Figure skating and finance: Pulkinen's next multi-tasking quest
While Pulkinen picked up his economics degree in May 2024, his balancing act between books and skates did not end there. Now instead of studies he juggles skating with a full-time job in the corporate strategy department of Capital One bank in New York City.
What has come to an end, however, are the late nights Pulkinen used to spend poring over textbooks. Whereas before he could be carried away with studying until one in the morning, he now keeps more structured working and training hours, which has allowed him to be “more calculated in my days”.
Fortunately for Pulkinen, his company’s generous work-from-home policy means that few of these days are spent in an office cubicle.
"I think cubicles suck the soul out of people," he said with a laugh. "I don't think people should have cubicles. I'm very thankful I don't have one."
It is the combination of things that, at first glance, do not go together – figure skating and finance, banks and ice rinks – that thrills Pulkinen so much. Never one to be conventional in his choices, he likes the mix of afternoon strategising over cash inflows and outflows followed by a trip to the rink where he fills his programs with the kind of passion and emotion that rarely seep into the cool-headed world of finance.
"Now with my job, it's remembering that when I'm on the ice, it's a moment to express and perform," said Pulkinen, who associates himself more with the emotional side of the brain. "While I'm working this job, there's not really much room for me to just move my arm out and skate to beautiful music, so it's been nice to have that duality."
That duality has an additional perk – watching the surprised reactions of his bank colleagues when he tells them about his international figure skating career.
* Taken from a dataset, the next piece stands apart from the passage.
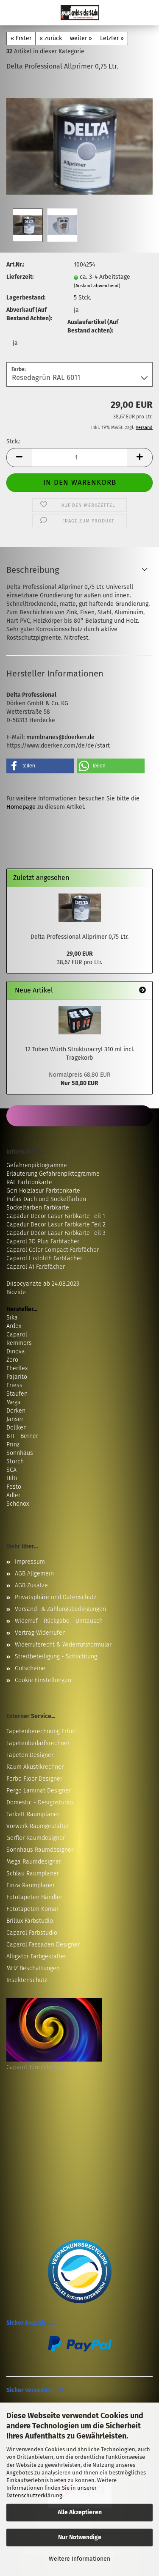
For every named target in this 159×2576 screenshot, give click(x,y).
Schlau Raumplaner (32, 1873)
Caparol (16, 1334)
"It's three worlds away," Pulkinen said about the gap between the figure skating and finance worlds he navigates with such ease. "It's been really nice to meet other people that don't really know anything about skating. And then sometimes I tell them I skate and they're like, 'Oh my God, that's so cool! I don't know anything. Is that a jump? Is that a spin? What's an Axel?' And that's been really nice to be like, 'Yeah, I'm Camden, not just the skater."
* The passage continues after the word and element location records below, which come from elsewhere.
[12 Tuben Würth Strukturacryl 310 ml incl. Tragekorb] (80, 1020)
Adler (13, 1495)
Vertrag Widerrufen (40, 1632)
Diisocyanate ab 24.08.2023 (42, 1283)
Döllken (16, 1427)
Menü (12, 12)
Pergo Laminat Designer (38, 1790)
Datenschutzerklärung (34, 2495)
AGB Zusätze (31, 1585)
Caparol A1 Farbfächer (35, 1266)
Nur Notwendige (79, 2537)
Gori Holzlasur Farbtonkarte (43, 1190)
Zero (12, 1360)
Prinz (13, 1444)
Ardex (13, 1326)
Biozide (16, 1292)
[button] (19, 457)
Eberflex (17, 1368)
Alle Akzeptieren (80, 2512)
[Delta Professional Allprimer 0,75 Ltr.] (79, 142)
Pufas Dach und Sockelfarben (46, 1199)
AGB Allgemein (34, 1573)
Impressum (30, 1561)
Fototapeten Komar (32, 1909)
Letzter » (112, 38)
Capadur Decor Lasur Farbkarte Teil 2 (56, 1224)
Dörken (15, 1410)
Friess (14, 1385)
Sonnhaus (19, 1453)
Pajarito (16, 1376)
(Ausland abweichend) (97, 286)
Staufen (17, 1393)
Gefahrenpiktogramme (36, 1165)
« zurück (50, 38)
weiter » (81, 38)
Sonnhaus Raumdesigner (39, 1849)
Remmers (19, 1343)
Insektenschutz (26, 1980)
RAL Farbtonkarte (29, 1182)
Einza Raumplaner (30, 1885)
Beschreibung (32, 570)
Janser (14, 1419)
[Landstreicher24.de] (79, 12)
Milano Cortina 2026: The last item on Camden Pulkinen's wish list
As much as he enjoys switching between his figure skating and banking personalities, Pulkinen said he might become a full-time athlete in 2025 as he tries to qualify for the next Olympic Games. Honing his technical skills and adding another quad, or two, into the program are among his key priorities.
If he succeeds in securing a quota, Milano Cortina 2026 would mark an Olympic debut for the skater who has competed on every other major stage, including the world championships, Grand Prix and Four Continents.
"To be on that Olympic ice and hear my name, that would truly bring me to tears," Pulkinen said. "Every time I'm on the ice and I hear 'United States of America, Camden Pulkinen', I feel a sense of pride not just because it's my country, but because of everything I've done, all the leaps and all the risks I've taken in my life.
"I just feel so grateful that I get to continue my career and skate. What I love is skating and I'm so thankful that I get to continue to be the enigma that I am."